### INFORMATION SHOWN
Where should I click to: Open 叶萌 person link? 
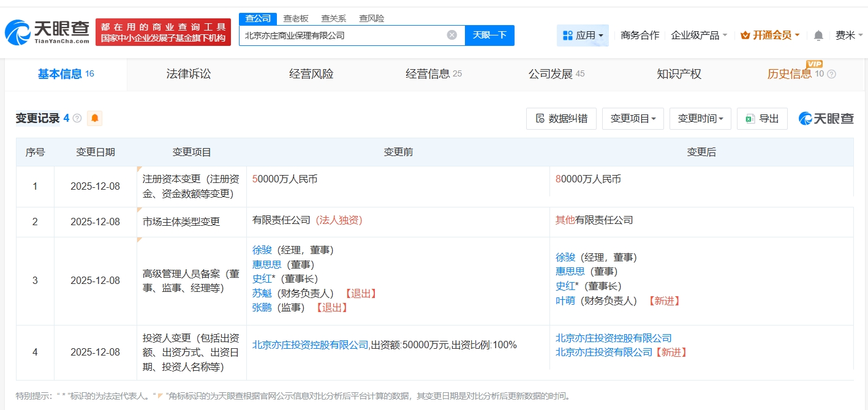[x=565, y=300]
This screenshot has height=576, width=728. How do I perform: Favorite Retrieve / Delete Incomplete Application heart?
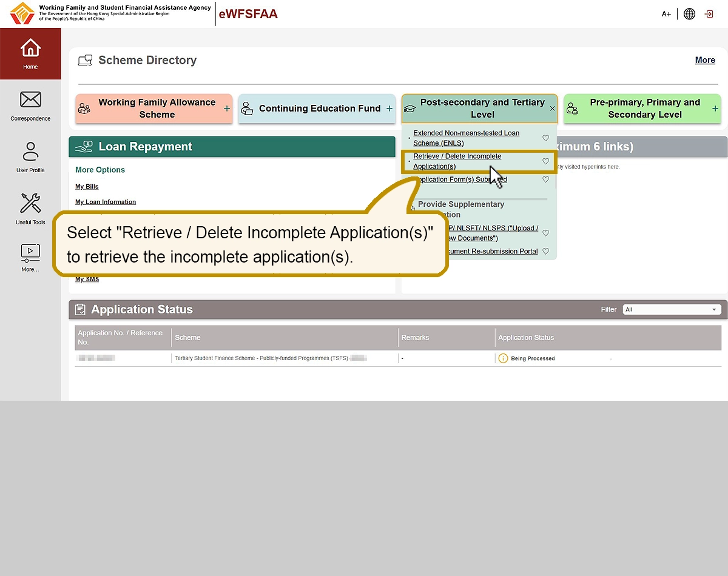pos(545,161)
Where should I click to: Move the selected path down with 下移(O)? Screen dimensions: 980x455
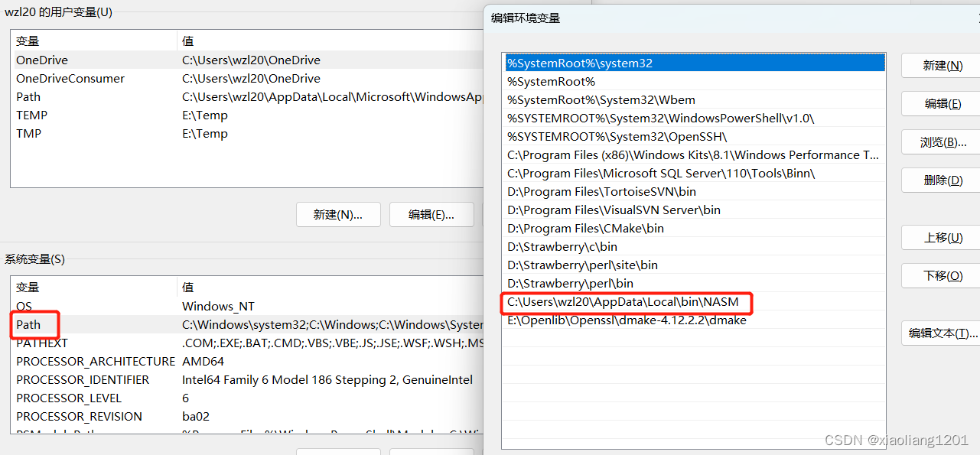939,275
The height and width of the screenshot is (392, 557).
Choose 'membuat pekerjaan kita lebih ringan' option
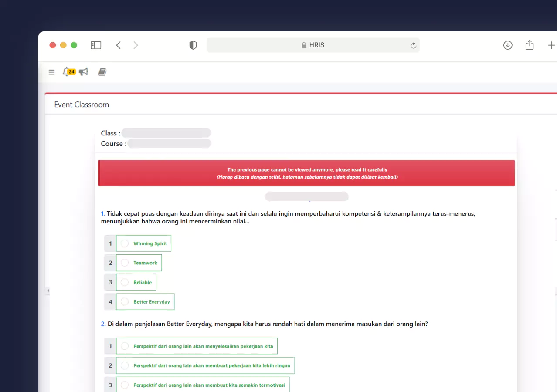pyautogui.click(x=125, y=366)
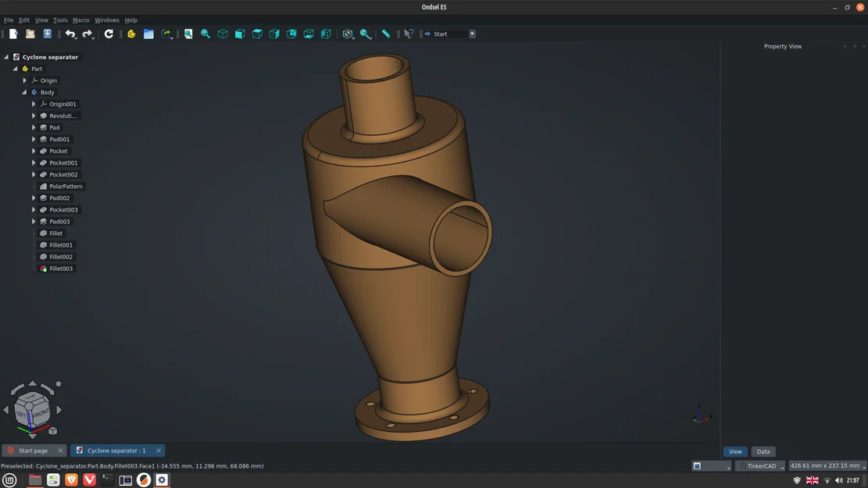Expand the Origin node in the model tree
This screenshot has width=868, height=488.
click(24, 80)
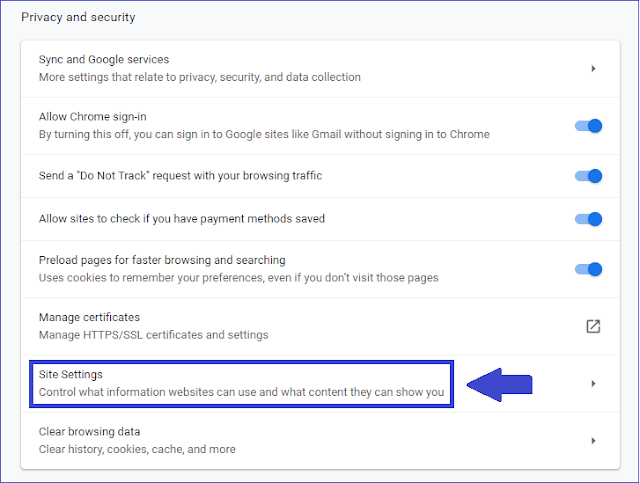Viewport: 640px width, 483px height.
Task: Select the Clear browsing data label
Action: [89, 432]
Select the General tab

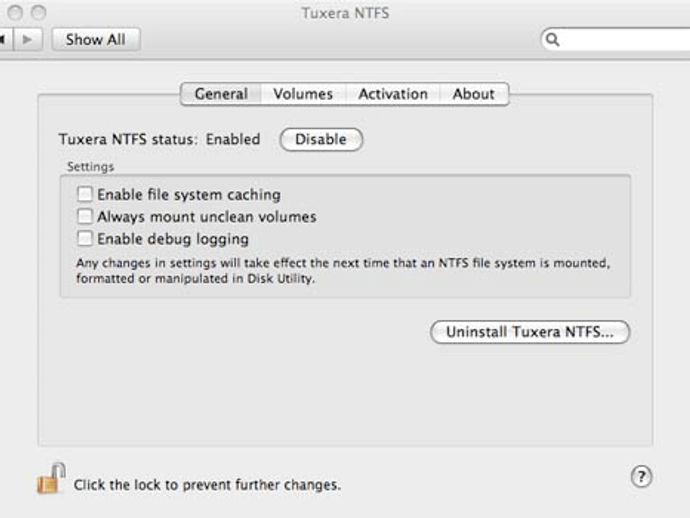(221, 94)
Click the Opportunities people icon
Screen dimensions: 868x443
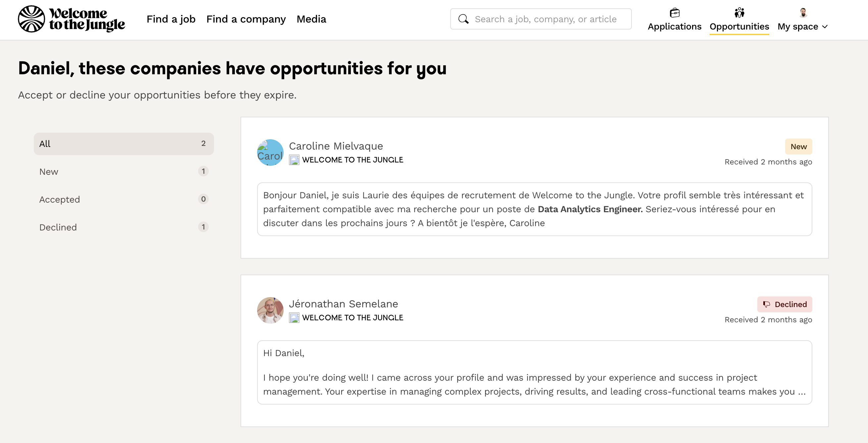[739, 13]
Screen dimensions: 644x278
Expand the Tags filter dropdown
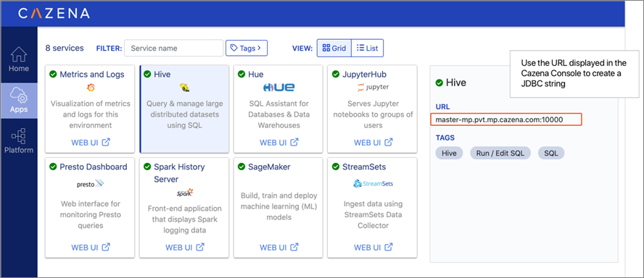pos(247,48)
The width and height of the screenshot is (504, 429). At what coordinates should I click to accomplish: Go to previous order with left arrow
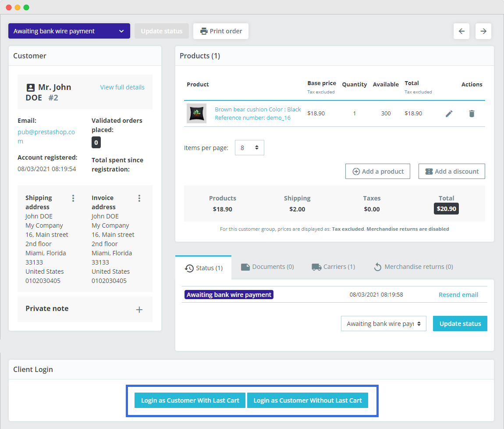(x=461, y=31)
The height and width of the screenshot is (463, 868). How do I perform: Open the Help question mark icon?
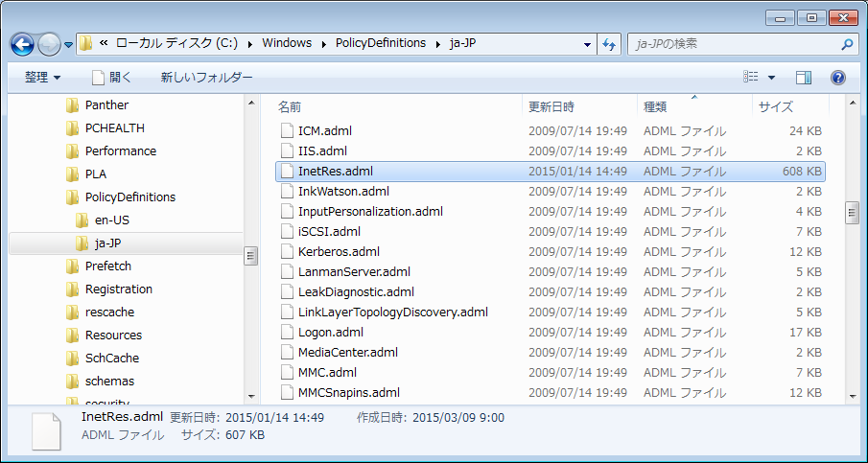point(837,77)
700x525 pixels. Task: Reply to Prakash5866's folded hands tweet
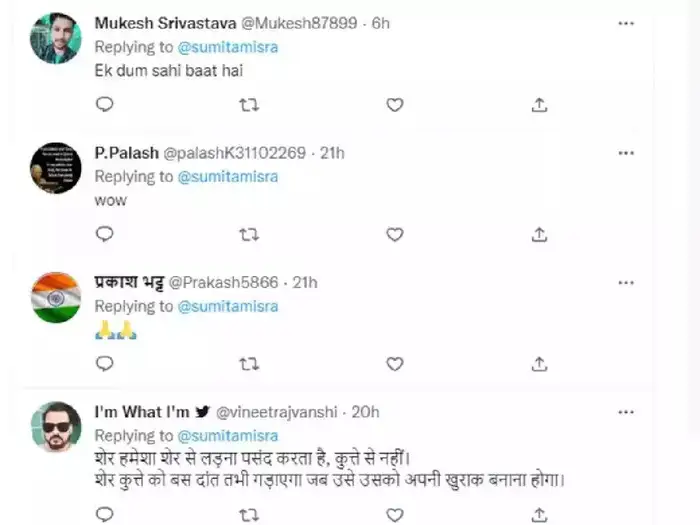(104, 363)
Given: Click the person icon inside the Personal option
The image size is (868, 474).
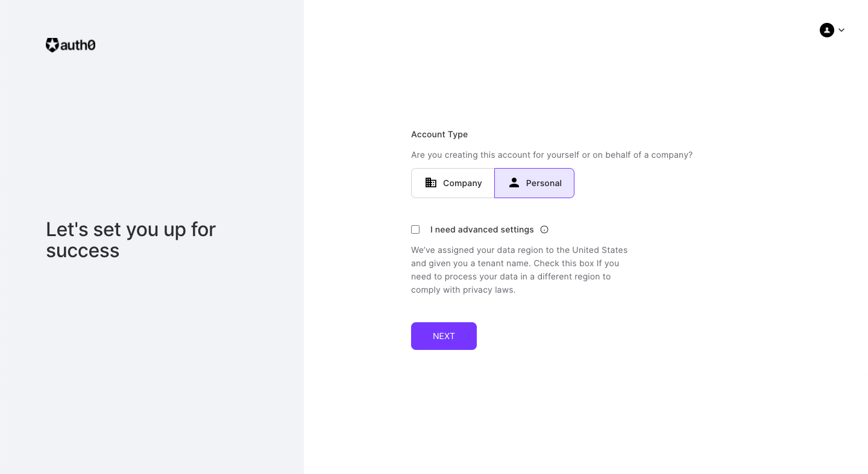Looking at the screenshot, I should [x=514, y=182].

### EXERCISE DETAILS
Repeat the records above verbatim, dropping the pictures.

### ANSWER TO THE PROBLEM
Where should I click to: Open 叶萌 person link? 
[x=565, y=300]
This screenshot has height=576, width=728. How do I perform: Favorite Retrieve / Delete Incomplete Application heart?
pos(545,161)
Where should I click to: Move the selected path down with 下移(O)? Screen dimensions: 980x455
939,275
The height and width of the screenshot is (392, 557).
Choose 'membuat pekerjaan kita lebih ringan' option
pyautogui.click(x=125, y=366)
Expand the Origin node in the model tree
This screenshot has width=868, height=488.
click(24, 80)
Viewport: 640px width, 483px height.
Task: Select the Clear browsing data label
Action: [89, 432]
Select the General tab

(221, 94)
Click the Opportunities people icon
Screen dimensions: 868x443
[739, 13]
Screen dimensions: 644x278
Expand the Tags filter dropdown
pos(247,48)
The width and height of the screenshot is (504, 429). At what coordinates should I click to accomplish: Go to previous order with left arrow
(x=461, y=31)
The height and width of the screenshot is (463, 868). How do I perform: Open the Help question mark icon?
point(837,77)
700x525 pixels. Task: Reply to Prakash5866's folded hands tweet
(104, 363)
Given: Click the person icon inside the Personal option
The image size is (868, 474).
Looking at the screenshot, I should [x=514, y=182].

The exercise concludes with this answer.